(Stored data)
========================================================================

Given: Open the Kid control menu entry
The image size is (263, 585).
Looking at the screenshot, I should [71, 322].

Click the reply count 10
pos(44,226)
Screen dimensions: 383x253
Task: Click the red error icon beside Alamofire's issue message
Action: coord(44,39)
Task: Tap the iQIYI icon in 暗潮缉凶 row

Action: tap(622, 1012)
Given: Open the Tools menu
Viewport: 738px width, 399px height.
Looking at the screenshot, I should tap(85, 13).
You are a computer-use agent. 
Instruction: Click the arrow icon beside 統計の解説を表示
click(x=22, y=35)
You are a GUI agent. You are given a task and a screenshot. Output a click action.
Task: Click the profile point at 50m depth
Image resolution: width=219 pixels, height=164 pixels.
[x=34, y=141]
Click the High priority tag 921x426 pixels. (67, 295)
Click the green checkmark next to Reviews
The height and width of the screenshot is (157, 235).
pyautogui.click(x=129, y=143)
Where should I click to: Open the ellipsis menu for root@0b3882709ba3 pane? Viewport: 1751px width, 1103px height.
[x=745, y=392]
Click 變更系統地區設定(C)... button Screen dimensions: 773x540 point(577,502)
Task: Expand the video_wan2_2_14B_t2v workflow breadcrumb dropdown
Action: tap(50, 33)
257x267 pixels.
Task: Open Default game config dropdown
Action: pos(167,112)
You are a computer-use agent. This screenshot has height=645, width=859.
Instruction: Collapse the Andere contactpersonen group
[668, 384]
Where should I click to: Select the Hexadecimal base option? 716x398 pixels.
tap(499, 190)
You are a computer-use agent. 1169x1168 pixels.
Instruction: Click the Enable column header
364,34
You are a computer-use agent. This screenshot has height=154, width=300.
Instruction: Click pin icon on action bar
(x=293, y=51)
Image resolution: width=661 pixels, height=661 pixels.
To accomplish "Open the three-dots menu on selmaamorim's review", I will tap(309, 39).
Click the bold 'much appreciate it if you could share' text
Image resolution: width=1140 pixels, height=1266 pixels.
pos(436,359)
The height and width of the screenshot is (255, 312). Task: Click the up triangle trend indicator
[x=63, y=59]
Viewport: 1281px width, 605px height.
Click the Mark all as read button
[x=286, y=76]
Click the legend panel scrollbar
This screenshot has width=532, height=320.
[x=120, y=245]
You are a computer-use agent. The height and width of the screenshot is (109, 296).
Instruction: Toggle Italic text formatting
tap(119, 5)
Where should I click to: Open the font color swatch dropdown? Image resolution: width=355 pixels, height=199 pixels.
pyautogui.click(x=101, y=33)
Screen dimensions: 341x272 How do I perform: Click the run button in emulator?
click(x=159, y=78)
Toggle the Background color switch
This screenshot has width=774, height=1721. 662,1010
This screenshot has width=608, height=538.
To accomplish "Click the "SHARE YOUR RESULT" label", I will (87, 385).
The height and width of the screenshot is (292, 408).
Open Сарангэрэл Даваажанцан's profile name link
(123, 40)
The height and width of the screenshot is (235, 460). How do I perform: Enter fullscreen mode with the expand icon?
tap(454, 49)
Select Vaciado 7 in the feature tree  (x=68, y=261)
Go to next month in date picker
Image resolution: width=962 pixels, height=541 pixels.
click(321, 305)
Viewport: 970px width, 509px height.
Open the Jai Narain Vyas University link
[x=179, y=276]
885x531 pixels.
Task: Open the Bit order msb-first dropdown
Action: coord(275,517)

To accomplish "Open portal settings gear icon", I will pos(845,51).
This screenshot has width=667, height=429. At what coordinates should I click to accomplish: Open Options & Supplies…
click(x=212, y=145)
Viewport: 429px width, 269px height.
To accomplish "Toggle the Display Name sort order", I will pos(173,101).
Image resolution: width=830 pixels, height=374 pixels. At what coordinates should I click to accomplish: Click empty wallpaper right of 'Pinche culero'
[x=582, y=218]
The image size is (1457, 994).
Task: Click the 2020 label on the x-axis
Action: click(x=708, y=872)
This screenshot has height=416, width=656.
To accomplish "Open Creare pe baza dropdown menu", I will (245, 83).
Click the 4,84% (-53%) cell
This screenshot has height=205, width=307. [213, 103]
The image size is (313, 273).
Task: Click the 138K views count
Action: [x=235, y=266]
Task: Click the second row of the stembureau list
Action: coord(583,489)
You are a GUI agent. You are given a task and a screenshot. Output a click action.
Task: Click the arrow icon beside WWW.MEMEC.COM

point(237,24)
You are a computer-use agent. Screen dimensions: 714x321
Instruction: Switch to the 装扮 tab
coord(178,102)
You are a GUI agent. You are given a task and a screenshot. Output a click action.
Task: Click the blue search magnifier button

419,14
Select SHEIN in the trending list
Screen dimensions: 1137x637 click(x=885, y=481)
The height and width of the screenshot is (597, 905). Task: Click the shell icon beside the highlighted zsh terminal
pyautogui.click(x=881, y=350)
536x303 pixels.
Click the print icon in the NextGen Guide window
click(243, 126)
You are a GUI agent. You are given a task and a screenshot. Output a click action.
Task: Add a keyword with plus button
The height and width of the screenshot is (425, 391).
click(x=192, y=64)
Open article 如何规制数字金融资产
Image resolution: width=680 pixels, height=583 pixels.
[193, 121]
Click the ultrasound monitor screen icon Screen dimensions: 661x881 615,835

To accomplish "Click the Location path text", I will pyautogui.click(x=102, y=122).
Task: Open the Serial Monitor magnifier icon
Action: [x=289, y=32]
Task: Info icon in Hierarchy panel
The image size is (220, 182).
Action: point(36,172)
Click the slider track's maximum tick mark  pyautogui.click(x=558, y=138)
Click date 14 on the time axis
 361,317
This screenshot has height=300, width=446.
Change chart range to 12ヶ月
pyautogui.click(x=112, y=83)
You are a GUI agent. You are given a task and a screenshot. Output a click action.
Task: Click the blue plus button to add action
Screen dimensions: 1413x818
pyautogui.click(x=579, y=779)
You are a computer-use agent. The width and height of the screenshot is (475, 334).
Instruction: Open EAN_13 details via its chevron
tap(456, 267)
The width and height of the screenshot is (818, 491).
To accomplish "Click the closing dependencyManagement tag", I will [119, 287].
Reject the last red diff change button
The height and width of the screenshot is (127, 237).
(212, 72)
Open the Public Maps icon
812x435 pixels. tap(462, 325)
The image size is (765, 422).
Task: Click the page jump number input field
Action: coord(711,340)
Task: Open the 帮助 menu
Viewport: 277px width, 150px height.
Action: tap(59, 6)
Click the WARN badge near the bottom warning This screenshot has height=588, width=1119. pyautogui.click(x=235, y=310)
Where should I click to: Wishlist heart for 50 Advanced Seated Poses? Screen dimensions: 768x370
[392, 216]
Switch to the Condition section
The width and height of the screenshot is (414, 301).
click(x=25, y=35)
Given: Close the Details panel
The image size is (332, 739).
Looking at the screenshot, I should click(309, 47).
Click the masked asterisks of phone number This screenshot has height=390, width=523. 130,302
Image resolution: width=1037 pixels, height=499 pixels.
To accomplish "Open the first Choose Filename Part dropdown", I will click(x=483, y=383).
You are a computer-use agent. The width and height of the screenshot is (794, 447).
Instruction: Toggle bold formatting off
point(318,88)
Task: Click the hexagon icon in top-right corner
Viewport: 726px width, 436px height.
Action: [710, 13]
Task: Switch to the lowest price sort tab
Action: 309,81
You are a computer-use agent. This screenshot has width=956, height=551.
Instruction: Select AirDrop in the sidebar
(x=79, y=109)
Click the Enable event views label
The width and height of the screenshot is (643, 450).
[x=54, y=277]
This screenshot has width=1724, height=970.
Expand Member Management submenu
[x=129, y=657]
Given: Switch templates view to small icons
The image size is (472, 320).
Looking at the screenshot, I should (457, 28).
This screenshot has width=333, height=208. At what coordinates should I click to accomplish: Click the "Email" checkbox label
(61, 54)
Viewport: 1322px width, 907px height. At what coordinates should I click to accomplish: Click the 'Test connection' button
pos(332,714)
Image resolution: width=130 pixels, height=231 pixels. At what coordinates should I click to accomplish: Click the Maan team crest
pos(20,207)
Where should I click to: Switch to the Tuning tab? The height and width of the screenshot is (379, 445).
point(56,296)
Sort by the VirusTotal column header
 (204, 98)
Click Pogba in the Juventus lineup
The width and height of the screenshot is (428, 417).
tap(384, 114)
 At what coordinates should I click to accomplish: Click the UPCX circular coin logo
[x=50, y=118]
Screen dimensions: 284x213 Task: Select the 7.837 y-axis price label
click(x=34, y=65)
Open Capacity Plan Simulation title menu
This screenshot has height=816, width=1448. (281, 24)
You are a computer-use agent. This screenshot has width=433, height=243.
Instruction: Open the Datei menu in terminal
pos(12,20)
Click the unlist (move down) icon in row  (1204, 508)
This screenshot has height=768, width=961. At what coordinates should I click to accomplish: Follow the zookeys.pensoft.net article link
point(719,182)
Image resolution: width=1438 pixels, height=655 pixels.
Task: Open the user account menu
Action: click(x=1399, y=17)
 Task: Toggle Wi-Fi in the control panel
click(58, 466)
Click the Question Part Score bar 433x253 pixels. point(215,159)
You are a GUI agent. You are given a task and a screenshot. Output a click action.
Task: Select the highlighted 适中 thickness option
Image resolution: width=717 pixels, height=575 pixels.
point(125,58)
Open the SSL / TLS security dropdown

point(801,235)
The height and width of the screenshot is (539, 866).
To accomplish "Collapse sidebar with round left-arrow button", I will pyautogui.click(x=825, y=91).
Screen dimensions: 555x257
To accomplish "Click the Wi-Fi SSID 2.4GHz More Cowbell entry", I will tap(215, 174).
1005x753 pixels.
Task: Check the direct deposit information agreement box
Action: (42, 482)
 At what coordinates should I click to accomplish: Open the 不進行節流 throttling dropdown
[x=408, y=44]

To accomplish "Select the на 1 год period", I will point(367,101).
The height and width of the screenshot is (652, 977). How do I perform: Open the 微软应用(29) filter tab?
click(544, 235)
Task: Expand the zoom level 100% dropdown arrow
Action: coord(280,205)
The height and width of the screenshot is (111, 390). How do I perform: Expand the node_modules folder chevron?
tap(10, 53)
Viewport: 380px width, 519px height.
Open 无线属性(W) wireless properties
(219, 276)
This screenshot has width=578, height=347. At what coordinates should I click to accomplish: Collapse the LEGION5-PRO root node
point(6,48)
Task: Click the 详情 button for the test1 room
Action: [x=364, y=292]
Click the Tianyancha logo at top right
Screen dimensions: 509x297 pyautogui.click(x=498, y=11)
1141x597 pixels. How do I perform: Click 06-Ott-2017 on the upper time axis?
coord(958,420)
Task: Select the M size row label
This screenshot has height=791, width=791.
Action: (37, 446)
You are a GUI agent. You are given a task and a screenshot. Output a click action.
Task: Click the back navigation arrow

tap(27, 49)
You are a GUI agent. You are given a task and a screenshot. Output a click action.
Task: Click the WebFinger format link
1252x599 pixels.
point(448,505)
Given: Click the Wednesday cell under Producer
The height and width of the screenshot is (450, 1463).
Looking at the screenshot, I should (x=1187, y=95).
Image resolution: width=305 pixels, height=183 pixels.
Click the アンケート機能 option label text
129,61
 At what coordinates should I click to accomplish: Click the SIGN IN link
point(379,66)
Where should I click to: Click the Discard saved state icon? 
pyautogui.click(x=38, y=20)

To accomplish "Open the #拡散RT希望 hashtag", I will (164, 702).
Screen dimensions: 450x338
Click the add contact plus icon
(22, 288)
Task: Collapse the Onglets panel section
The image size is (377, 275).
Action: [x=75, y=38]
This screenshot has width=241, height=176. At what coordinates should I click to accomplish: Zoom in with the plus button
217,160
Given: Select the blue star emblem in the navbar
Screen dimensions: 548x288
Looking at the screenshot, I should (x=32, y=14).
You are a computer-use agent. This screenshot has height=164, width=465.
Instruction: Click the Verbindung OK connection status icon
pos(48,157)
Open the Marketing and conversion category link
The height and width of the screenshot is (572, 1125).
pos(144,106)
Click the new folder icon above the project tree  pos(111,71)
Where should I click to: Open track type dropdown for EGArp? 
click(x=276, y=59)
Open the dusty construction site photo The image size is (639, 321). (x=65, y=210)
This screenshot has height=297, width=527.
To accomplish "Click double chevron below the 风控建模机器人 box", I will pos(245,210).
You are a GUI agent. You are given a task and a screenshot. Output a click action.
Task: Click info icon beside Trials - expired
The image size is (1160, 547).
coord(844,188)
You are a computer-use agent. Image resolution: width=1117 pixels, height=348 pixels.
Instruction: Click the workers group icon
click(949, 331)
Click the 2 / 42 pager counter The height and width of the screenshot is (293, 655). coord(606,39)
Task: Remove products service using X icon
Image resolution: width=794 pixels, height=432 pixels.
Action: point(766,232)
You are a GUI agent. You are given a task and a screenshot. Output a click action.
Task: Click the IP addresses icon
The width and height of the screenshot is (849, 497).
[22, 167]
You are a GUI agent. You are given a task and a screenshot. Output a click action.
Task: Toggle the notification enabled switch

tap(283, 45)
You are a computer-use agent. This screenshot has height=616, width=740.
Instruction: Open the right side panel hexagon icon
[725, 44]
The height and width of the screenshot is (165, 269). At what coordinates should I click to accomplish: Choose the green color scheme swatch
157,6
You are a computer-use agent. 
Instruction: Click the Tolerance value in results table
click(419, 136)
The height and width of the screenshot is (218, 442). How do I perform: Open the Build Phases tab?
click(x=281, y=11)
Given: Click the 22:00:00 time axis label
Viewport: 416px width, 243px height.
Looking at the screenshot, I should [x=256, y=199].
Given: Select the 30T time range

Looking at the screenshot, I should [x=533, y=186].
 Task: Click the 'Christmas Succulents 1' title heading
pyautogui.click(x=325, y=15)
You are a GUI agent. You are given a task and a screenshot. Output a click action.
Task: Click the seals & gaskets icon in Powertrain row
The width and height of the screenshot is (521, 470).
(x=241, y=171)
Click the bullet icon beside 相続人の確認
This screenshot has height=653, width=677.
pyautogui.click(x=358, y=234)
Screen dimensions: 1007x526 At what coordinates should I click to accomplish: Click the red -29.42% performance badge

========================================================================

From the records above, copy only the lines starting with the line that holds "Open article 如何规制数字金融资产" and going on through the line that holds "Click the ultrasound", exactly as written.

Open article 如何规制数字金融资产
Image resolution: width=680 pixels, height=583 pixels.
[193, 121]
Click the ultrasound monitor screen icon Screen dimensions: 661x881 615,835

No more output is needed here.